An iceberg captured on camera during a 30-day mission in 2012 to map areas of the Arctic aboard the NOAA Ship Fairweather. (National Oceanic and Atmospheric Administration)
By Christine Hirsh-Putnam
Young people usually don’t have a say in the laws we all must obey. They are deemed too young and/or naïve to make sound political choices. Yet they are passionate about major political issues because they will be affected by these issues throughout their entire lives.
Recently, young people have answered the call to act on climate change, energizing the climate movement. If our country remains stagnant and refuses to address this issue, their generation will be left with serious problems long after today’s lawmakers are gone.
I see the potential in students to effectively participate in the political process. Each year my 7th grade students from Tandem Friends School near Charlottesville travel to Washington to meet with their representatives about climate solutions. It is an eye-opening experience meeting with a member of Congress that most citizens will never experience. If we teach our children how to engage in the democratic process during these formidable years, the lesson will stick with them for years to come.
I have led this trip to D.C. on multiple occasions, but this September’s was different. There is an ever-growing sense of urgency and concern about climate change. The fact that future Time Person of The Year, Greta Thunberg, was also walking the halls in support of climate action made the students especially eager to get to Capitol Hill and tell their stories.
The students were given a quick lobbying tutorial by the Friends Committee on National Legislation. Each student had a role in the meeting, allowing everyone to feel they had a goal and purpose in influencing the political process. To make sure our message was crystal clear, each student had a hand-written letter expressing their climate change concerns.
Unfortunately, U.S. Rep. Denver Riggleman, a Republican who represents the Charlottesville area, could not make the visit. So, we met with his environmental staffer and she promised to pass along their heartfelt letters. The students were happy to know that their letters would be read by those with the power to do something. They even performed a dance that illustrated the process of a bill becoming a law for the congressman’s staff.

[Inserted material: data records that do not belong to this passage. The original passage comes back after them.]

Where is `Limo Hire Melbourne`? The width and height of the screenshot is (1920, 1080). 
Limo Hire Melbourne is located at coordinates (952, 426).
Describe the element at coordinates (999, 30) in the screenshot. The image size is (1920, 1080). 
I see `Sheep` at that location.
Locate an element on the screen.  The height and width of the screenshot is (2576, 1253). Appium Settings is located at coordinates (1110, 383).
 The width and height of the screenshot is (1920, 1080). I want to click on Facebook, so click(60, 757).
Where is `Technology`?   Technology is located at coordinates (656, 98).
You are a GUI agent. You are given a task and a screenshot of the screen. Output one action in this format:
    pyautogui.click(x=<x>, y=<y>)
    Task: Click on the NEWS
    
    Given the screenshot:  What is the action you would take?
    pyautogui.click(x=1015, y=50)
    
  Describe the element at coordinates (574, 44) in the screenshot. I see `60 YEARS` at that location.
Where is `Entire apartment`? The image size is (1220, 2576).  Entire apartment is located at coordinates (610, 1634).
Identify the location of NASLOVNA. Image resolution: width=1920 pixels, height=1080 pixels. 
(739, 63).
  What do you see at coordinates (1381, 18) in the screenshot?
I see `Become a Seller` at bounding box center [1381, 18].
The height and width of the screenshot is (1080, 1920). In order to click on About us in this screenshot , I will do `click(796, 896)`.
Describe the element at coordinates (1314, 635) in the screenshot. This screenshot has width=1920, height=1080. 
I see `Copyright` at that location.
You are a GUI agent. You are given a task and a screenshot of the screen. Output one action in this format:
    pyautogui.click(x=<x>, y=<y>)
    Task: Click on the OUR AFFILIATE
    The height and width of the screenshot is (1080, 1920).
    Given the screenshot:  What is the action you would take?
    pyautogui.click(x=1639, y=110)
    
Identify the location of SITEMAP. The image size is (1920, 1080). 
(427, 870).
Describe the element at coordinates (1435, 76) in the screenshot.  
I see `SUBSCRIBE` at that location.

Just two days later, on the day of the Youth Climate Strikes, Rep. Riggleman joined the Climate Solutions Caucus, mentioning our letters as motivation for the decision. He went as far as to promise a visit to our school when he was back in Charlottesville. We were elated. A group of seventh graders had successfully lobbied a member of Congress.
The story does not end there, however. On Nov. 22, Rep. Riggleman visited our small school and answered our environmental questions, from how he was engaging with the Climate Solutions Caucus to what Congress can do right now to address climate change. He did not dodge a question or give rehearsed answers. He actively listened and gave thoughtful responses to the students’ questions. He also helped the students understand the challenges of representing a diverse set of constituents and the complexities of making decisions in our representative government.
Rep. Riggleman came to our school because my students advocated for the climate, for the planet and for themselves. They successfully participated in the democratic process by using their stories and engaging in respectful dialogue to persuade the Congressman to act on climate change. They are model American citizens we can all be proud of.
Christine Hirsh-Putnam teaches middle school science at the Tandem Friends School.